_Desafios_
1. De acordo com o trecho sobre o antes e o depois, em que lugar aconteceu o acidente com um prato que deixou uma cicatriz no pé direito?
2. Escreva a continuação do trecho sobre o antes e o depois, começando logo após a última frase.

Para ler ao som de “Os outros”, Leoni.
Meu calendário foi zerado no dia em que você se foi. Posso contar a minha vida por esses dois períodos - o antes e o depois de você. O antes é tudo simplificado. São lembranças meio vagas, meio opacas, como fitas velhas de VHS. Foram dias nublados dos quais nem me lembro direito. E se não trouxesse algumas cicatrizes poderia jurar que não foram reais. Tem uma no meu pé direito que prova que alguns anos atrás, na época agora denominada Antes de Você (ou AV, pra encurtar) me acidentei de forma estranha com um prato num acampamento. Tenho muitas histórias pra contar dessa época, algumas eu só sei porque me contaram. Mas muitas delas merecem créditos de contos ou lendas, não sei. São meio desfocadas. Lembro de ter muitos objetivos e sonhos, alguns bons amigos, muitas risadas, fins de semana atarefados. Alguns desapontamentos, claro. Mas hoje são contados sem traumas. Não deixaram danos permanentes.
Aí vem um período um tanto confuso que eu poderia chamar de entre-épocas. Mais ou menos como a história e Jesus Cristo, entende? Se estivéssemos falando dele, ele agora estaria andando sobre as águas ou multiplicando uns peixes. Eu estaria encontrando você. E eu poderia chamar isso de milagre porque é assim que chamam as coisas inacreditáveis e sem explicação que se deve agradecer todos os dias. Então vem o caos, que eu também poderia chamar de crucificação porque foi como eu senti. Só que meu coração não voltou a bater depois de três dias. E ninguém foi salvo por isso. Na verdade, depois “disso” eu me sinto cada dia mais sem rumo. Foi o fim e todo fim trás em si algo de melancólico e deprimente porque significa que alguma coisa está sendo perdida. É, fins podem indicar o começo de alguma outra coisa mas esses começos nem sempre são tão bons quanto aquilo que terminou.
Então nos encontramos onde eu, e de certa forma você, estamos. Fácil de presumir. Estamos no período Depois de Você (ou DV, se preferir). Têm sido dias tão claros e tão marcados. Cada dia é como uma fotografia que penduro na parede e com o tempo posso ver sua imagem sem nem mesmo olhar pra ela. O tempo anda rápido nessa nova época e eu não sei o porquê de tanta pressa quando é óbvio que, sem você, não irei a lugar nenhum. A vida continua mas continua daquele jeito, sabe? Meio que falhando. Ainda tenho alguns objetivos e sonhos mas tenho que te apagar deles antes de tirá-los da gaveta. Sei que posso contar com alguns bons amigos. Não os mesmo nem tantos quando antes mas definitivamente melhores. Risadas? Sempre, é claro. Você sabe que sei ver a graça até na desgraça. Admito que meus fins de semana saíram do ritmo mas isso é questão de tempo até adaptar a nova época. Quanto aos desapontamentos só me resta um. Nenhum outro tem a menor significância, nem me abalam, nem um arranhãozinho sequer. E não é o que você pensa. Não é a sua ausência que me machuca. É justamente o fato de haver uma ausência. Olha, seria muita presunção sua achar que meu vazio tem exatamente suas medidas e minha mão só fica bem com a sua. Tenho quase certeza de que há alguém perfeito pra ocupar seu lugar.

_Dados disponíveis_
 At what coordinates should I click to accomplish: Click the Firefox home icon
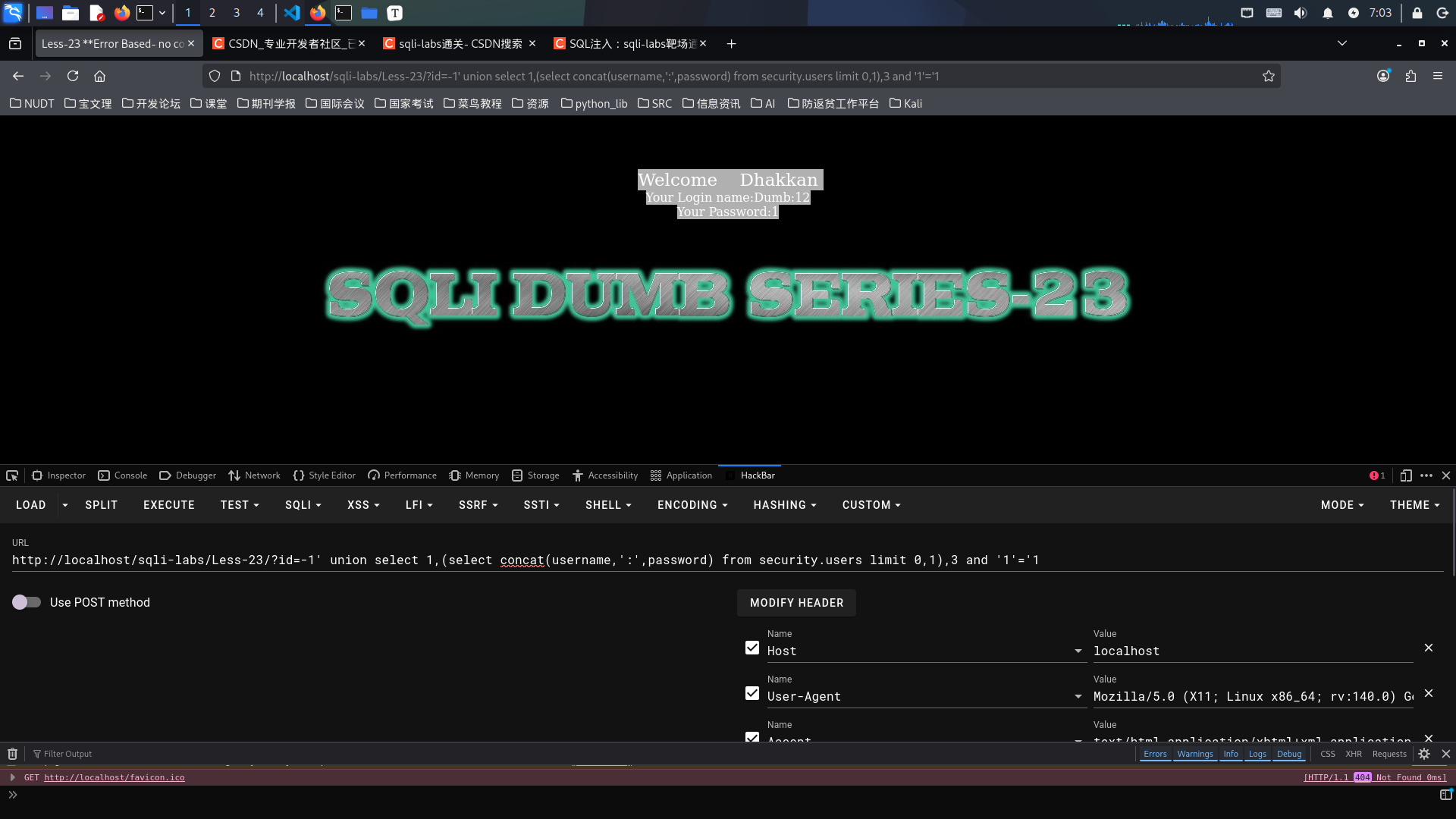click(x=99, y=76)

_Respostas por tarefa_
1. Num acampamento.

2.
E esse é o problema.
Porque quando conheço alguém me pergunto se é melhor que você, se me completa como você completava, se tem ou não as qualidades que eu tanto admirava em você, se tem ou não os defeitos que eu ignorava em você. Percebe? Então conte quantas vezes eu digo “você” e talvez entenda. Até quando você não está as coisas são sempre sobre você. E eu sei que não vão mudar. Quem iria contentar-se com menos depois de ter vivido a perfeição? Se com você era tudo, sem você vai ser sempre “quase” ou “quase nada” ou simplesmente “nada”. Um “quase” amor, uma poesia incompleta, um filme sem final, um livro faltando páginas. Os menores gestos, as palavras mais insignificantes vão gerar uma comparação “quase” involuntária.
É porque o Depois de Você já existe. Então o Sem Você se torna fisicamente impossível. E sem você, meu bem, nada faria sentido.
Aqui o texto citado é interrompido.